I’ve configured the dnsupdate-rfc2136 to send updates to my external bind9 instance (not deployed on rancher). The updates are working, but my services are not being assigned fqdns. All of my services are deployed on the management network (currently, 10.42.0.0/16). I exposed ports for one of the services thinking that was why - exposed 0.0.0.0:port
The service is then added to my bind server, but with the bind servers IP.
My bind server is at 10.240.9.2, so I deployed dnsupdate with RFC2136_HOST 10.240.9.2 and added the label to my host: io.rancher.host.external_dns_ip": “10.240.9.2”
When I inspect the services with ‘View in API’ I see that fqdn is set to null. What am I missing?
So I discovered that the io.rancher.host.external_dns_ip is not the IP of the DNS server, but the IP that should be reported to the DNS server for the hostnames. This means that the ports must be exposed to the host, rather than the dns update reporting the managed IP address. Would it be possible to add that as a potential behavior? I can set up routing outside to route to the rancher host for any IP in the rancher managed network. This would allow me to reuse ports for several services rather than need to do all sorts of wacky port mappings from host to containers.

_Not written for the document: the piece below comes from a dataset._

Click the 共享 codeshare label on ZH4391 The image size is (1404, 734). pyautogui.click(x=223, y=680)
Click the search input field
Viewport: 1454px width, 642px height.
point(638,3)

You are correct, as stated here (https://docs.rancher.com/rancher/v1.5/en/cattle/external-dns-service/#using-a-specific-ip-for-external-dns) the IP that is used when registering the host in Rancher will be used as IP for the DNS record. You can override that by using the label io.rancher.host.external_dns_ip
. So as the service is called external-dns
it was built with exposed services in mind and registering the address of the host to reach it. I can see why it could be handy to expose the records somewhere else. I’ve found issue 3255 here which almost covers your use-case, would you take a look and update the issue with your request?